For those waiting for a feature like this – please take a look at https://github.com/microsoft/vscode/issues/51103 – adding support for filtering problems by the extension which generated them.

If you’re trying to temporarily ignore issues generated by noisy extensions like spell checkers, formatting extensions, etc. (e.g. especially when working on a quick patch for an open source project) that feature might be what you’re looking for.

It just needs a few more 👍s to get into the backlog.

It would be great to have a clear button. But here the issue seems similar to twitter fight for an edit button 😅

Facing this now with Git History plugin. When I view a git history, issues appear in Problem view. And, no way to clear these. A Clear button would be nice. Most IDEs do this.

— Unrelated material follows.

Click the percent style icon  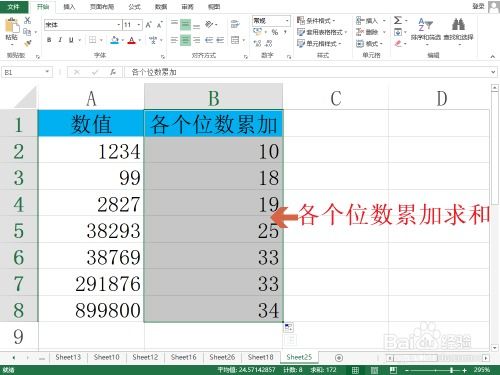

@adam-ah If a clear action is introduced, then it cannot be specific/scoped to stale problems. A stale problem can be anything in the given context. It can be from the deleted file, or from a task which did not update on fixing the problem. My point is that, clear action cannot be half complete and it should work for all problems including those which behave correctly. It means that extensions that are playing well and smart (incremental) should be aware of problems being removed.

If the extension is sending deltas, this is actually impossible as new problems will be added to deltas. How could we miss new items?

It is not just about missing it is also VS Code and extensions will be out of sync. This is not a good design and is error prone.

What if the button cleared the list AND restart extensions that contributed to the problems list? This would allow for no delta issues and in turn, no missing out on problems. Is there a reason why this can’t be done or why the solution is bad?

It is not good to restart an extension to just reset the problems. An extension can be contributing more in addition to problems. This should be called restart extension instead of clear problems 😄 . Anyways restarting a running extension without window reload is not possible due to code loading and unloading. This is a separate topic and let’s not deviate. If clear button is needed, it has to be done the right way with API.

@sandy081 Ah, thank you for quoting that. It helps us understand and focus on potential solutions.

A couple of questions:

  1. As adam-ah said, why wouldn’t extension know the deltas is all problems? Are the deltas stored by the extensions instead of by vscode?
  2. One option is to introduce an API change that notifies the extensions, but there are other options. I’m currently solving the problem by using the “Reload window” command. What if the button cleared the list AND restart extensions that contributed to the problems list? This would allow for no delta issues and in turn, no missing out on problems. Is there a reason why this can’t be done or why the solution is bad?

Clearing problems is not as straight forward as it is. @dbaeumer mentioned why exactly it is here

In VS Code problem model problems are owned by the one creating them. An extension could therefore always only apply the delta (e.g.remove one and add another one) instead of always computing all errors and pushing them into the model (the task system by the way does some delta optimizations as well). So if a user clears all problems he might miss out on new problems even if he changes files since the extension computing them might still think old problems are present (for example during incremental builds).

So, this needs introducing API(s) for changing problems and this has to be adopted by the problems owners.